Vtable method search technique

Hello.

How is the virtual table and the search for a method called for a specific structure implemented internally? I mean by the number of instances of these vtable/es - one instance of a vtable is created, which is stored in a trait and then, as in an array (a vtable in the form of an array?), is searched for dynamically. If so, how is the search and comparison of the array index with the specific implementation for the specific structure performed? Or is a separate internal structure created for each impl block of a trait that is linked to the vtable, and while the compiler determines the type (which was substituted for 'dyn') at runtime it is replaced with an instance of this structure and then a call is made based on the order in which the methods are defined?

trait Shape {
    fn area(&self);

    fn draw(&self);
};


struct Rect;

struct Circle;

impl Shape for Rect {
   fn area(&self) {
      println!("3")
   };
	
   fn draw(&self) {
      println!("Rect")
   };
};


impl Shape for Circle {
   fn area(&self) {
      println!("4")
   };
	
   fn draw(&self) {
      println!("Circle")
   };
}


fn draw_dynamic(a: &dyn Shape) {
    a.draw();
    a.area();
}

how the draw_dynamic function will determine in the vtable for which structure it needs to call the methods 'draw' and 'area'?

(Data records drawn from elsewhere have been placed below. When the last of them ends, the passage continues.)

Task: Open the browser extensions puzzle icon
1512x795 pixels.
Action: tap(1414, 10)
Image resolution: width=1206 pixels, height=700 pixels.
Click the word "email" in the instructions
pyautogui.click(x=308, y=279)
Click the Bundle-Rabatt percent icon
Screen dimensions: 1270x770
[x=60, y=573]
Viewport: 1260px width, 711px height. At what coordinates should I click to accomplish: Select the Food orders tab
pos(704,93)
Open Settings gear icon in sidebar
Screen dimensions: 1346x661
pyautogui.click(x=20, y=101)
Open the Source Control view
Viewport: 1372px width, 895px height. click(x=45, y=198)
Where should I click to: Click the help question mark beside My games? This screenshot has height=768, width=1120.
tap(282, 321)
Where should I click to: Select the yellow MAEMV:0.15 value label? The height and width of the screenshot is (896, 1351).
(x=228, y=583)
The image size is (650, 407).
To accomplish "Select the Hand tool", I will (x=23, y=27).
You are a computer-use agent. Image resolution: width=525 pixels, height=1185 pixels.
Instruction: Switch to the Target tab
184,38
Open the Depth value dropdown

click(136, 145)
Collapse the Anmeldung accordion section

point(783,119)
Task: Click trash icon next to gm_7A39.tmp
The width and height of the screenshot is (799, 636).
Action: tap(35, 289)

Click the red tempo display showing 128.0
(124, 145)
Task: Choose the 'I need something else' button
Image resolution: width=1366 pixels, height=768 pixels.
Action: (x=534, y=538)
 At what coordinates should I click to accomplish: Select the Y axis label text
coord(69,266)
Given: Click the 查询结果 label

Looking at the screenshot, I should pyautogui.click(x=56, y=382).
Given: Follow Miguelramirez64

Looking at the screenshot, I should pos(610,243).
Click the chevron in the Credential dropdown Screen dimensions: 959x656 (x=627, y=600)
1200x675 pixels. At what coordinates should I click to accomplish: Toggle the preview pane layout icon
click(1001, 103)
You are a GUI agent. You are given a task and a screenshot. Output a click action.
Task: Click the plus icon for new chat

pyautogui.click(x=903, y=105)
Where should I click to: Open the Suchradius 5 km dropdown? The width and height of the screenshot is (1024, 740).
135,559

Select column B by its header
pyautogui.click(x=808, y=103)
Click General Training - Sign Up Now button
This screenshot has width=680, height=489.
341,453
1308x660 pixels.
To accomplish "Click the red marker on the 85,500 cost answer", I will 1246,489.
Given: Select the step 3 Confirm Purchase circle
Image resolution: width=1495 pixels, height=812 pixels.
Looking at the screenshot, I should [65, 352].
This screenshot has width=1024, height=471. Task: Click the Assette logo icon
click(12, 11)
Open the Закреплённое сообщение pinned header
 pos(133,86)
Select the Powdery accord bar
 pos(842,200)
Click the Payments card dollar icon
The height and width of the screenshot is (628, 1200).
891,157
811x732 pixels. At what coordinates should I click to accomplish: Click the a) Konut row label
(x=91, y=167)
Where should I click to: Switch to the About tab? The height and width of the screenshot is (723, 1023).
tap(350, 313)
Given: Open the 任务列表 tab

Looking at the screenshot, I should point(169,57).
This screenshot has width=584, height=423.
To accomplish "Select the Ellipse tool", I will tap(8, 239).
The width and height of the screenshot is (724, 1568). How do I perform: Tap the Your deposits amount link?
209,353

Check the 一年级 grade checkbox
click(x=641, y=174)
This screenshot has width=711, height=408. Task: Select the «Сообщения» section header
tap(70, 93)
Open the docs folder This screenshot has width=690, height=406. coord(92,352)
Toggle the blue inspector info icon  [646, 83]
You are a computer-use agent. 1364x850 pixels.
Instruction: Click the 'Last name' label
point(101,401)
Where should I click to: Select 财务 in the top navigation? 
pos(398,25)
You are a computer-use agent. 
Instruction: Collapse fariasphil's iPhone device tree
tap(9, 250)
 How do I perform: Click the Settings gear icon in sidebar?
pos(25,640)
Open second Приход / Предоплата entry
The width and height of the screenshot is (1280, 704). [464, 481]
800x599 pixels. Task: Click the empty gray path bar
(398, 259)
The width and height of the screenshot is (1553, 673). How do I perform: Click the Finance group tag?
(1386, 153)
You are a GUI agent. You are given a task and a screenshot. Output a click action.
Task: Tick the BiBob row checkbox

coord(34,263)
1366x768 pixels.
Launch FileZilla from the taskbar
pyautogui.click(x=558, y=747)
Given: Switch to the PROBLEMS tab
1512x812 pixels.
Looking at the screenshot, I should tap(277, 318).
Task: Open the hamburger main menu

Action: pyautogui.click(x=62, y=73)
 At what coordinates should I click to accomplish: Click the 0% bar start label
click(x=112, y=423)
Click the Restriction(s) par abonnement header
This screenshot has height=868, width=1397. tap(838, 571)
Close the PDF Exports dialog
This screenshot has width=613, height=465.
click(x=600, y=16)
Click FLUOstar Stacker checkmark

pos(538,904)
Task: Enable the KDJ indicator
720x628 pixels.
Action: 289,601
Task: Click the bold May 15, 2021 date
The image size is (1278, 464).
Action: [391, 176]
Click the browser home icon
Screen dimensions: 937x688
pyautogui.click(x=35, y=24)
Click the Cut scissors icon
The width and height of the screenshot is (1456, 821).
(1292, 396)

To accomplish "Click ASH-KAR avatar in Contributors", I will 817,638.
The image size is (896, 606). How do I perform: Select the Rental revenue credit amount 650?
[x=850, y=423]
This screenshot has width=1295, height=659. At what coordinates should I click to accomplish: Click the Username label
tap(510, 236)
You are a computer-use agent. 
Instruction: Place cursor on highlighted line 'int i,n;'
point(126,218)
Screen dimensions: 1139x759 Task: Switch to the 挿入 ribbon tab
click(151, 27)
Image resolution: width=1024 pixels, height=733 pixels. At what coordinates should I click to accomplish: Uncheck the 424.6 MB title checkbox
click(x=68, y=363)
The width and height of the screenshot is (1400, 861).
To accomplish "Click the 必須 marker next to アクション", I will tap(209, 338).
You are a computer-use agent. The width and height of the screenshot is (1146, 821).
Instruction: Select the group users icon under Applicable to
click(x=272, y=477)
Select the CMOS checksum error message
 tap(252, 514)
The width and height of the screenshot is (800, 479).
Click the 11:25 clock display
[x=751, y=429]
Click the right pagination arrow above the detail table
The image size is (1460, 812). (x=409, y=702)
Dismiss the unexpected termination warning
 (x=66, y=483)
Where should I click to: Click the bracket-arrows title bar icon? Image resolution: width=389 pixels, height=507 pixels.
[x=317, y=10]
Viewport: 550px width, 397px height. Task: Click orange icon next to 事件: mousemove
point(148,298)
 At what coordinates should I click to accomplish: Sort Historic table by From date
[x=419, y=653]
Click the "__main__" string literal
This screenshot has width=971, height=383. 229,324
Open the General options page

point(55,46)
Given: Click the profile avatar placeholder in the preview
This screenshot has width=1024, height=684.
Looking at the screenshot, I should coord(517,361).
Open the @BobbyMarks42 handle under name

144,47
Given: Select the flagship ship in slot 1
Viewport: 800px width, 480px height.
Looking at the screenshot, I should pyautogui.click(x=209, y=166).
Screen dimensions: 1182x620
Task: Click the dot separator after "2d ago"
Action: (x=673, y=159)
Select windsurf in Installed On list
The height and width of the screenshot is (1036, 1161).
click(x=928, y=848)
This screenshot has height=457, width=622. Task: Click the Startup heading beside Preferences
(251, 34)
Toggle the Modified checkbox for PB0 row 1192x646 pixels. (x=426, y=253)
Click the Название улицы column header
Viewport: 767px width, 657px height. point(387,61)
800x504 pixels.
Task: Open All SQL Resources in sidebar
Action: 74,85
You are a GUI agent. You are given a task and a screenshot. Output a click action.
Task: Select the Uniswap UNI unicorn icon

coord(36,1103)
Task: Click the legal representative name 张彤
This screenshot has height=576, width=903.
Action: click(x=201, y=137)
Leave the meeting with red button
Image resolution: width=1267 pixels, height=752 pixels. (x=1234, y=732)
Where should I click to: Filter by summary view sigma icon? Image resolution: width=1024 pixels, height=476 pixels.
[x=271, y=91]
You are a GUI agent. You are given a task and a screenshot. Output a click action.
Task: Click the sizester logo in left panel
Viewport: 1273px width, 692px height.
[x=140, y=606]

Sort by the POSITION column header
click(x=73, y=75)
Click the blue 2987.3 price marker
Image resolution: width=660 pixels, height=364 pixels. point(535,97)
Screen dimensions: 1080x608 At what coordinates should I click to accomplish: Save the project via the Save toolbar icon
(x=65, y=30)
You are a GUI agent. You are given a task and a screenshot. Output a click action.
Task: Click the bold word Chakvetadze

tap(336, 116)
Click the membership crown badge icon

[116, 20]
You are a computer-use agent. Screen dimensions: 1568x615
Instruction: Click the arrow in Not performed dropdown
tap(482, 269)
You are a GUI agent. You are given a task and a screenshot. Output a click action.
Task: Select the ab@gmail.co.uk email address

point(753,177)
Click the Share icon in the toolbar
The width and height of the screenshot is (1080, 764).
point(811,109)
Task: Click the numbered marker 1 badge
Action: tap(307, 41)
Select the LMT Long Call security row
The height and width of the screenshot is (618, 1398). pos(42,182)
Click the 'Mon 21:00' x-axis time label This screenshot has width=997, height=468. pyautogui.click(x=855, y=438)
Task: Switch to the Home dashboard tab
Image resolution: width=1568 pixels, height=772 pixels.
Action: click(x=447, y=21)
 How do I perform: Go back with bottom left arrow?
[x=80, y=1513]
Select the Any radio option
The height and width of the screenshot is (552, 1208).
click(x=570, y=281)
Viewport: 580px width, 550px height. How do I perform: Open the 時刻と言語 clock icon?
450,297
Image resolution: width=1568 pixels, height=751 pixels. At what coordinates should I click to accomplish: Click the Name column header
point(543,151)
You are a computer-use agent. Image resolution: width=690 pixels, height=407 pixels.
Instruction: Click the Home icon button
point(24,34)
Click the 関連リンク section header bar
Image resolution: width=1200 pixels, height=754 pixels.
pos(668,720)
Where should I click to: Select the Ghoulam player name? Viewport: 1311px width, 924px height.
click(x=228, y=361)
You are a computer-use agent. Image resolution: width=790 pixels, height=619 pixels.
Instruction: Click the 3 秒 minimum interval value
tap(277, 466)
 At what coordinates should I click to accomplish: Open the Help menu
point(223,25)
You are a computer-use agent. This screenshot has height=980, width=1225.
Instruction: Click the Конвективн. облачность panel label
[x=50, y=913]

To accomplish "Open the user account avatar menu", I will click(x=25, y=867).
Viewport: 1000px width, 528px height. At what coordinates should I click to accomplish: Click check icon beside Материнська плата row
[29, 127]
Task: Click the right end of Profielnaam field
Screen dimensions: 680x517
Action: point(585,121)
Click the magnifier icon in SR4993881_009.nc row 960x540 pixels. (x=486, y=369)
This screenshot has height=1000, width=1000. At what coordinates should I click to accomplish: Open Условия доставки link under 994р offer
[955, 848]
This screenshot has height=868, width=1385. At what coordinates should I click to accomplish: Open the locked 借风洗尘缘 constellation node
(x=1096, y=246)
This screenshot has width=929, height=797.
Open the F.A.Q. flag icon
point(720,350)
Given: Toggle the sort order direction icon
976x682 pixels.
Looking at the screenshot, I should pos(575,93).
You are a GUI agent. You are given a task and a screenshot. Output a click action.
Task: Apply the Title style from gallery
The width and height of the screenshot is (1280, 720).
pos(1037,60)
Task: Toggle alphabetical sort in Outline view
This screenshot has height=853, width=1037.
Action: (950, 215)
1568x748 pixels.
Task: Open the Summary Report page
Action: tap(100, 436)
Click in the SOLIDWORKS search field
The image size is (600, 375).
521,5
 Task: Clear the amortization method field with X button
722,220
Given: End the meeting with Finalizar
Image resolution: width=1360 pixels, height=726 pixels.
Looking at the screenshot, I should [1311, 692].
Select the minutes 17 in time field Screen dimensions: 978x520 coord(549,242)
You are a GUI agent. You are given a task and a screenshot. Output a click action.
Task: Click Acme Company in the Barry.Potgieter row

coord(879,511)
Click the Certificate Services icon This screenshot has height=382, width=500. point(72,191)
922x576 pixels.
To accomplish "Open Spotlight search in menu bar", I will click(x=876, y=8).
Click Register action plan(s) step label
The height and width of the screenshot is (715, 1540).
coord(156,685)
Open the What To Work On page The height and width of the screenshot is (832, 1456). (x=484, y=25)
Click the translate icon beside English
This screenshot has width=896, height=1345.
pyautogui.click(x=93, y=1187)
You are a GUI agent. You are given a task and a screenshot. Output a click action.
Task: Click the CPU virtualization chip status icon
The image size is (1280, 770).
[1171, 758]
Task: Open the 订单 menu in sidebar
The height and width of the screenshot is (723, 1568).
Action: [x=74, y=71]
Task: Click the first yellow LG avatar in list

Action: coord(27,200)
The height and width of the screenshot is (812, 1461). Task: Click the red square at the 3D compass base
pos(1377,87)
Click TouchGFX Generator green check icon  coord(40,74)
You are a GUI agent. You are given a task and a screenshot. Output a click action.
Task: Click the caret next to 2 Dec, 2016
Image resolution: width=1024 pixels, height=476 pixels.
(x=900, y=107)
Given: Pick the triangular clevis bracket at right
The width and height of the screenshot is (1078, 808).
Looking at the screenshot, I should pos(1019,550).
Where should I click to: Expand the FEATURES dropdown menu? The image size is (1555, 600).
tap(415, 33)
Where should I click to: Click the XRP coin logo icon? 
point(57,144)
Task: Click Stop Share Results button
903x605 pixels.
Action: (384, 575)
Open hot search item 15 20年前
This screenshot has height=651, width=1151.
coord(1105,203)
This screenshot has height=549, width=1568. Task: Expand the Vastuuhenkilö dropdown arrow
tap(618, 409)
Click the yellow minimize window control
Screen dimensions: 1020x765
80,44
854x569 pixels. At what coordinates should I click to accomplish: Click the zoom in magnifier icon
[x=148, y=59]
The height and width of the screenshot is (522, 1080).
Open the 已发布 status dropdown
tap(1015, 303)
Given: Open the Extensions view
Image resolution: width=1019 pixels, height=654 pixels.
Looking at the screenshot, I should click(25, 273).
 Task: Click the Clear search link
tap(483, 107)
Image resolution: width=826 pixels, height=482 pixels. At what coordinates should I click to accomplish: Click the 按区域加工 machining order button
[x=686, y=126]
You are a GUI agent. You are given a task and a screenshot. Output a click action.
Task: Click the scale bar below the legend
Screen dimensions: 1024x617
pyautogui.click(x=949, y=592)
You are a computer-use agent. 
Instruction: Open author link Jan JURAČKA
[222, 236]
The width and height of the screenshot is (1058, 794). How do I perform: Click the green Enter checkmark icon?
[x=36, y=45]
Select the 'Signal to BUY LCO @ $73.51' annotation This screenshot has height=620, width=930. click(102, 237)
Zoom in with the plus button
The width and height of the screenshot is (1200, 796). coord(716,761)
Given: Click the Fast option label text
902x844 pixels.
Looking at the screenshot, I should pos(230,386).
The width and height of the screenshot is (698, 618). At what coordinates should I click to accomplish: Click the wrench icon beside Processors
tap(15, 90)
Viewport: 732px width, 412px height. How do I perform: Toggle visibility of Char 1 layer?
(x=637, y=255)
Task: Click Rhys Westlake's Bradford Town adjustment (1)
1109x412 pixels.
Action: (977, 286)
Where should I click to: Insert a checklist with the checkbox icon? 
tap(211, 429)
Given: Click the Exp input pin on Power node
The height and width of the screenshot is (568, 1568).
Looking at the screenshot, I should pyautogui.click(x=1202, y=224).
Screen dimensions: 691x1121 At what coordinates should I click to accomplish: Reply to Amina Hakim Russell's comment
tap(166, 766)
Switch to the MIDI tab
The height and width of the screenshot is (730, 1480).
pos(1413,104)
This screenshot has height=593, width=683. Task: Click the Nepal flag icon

I'm not sure what specifically you are asking about, but the main difference between rust and C++ regarding dynamic dispatch is that, rust use "fat pointers" where the vptr (a pointer to the vtable) is part of the pointer itself, while C++ uses "thin pointers" but "fat" objects, meaning the vptr is embedded in the pointee.

in your example, the argument a of function draw_dynamic is of type &dyn Shape, which contains both both the data pointer and the vptr.

here's an example:

// trait defines the vtable structure
trait Draw {
  fn draw(&self);
}
// type defines the data structure
struct Circle {
    radius: f32;
}
// compiler generates vtable according to `impl` block
impl Draw for Circle {
    fn draw(&self) { todo!() }
}

fn main() {
    // object has no "hidden" field
    assert_eq!(size_of::<Circle>(), size_of::<f32>());
    // object pointer is "thin"
    assert_eq!(size_of::<&Circle>(), size_of::<isize>());
    // trait object pointer is "fat"
    assert_eq!(size_of::<&dyn Draw>(), size_of::<isize>() + size_of::<&Circle>);
}
// base class defines vtable structure
struct Drawable {
    virtual void draw() = 0;
}
// derived class implements the virtual methods:
class Circle: public Drawable {
    float radius;
public:
    virtual void draw() override {
        //...
    }
}
int main() {
    // the "base" class has a "hidden" vptr member
    assert(sizeof(Drawable) == sizeof(intptr_t));
    // the derived class inherits the "hidden" vptr member from the base class
    assert(sizeof(Circle) == sizeof(intptr_t) + sizeof(float));
    // pointers in C++ are all thin, though
    assert(sizeof(Drawable *) == sizeof(intptr_t));
    assert(sizeof(Circle *) == sizeof(intptr_t));
    assert(sizeof(void *) == sizeof(intptr_t));
}

if this is not what you are asking for, feel free to elaborate the question.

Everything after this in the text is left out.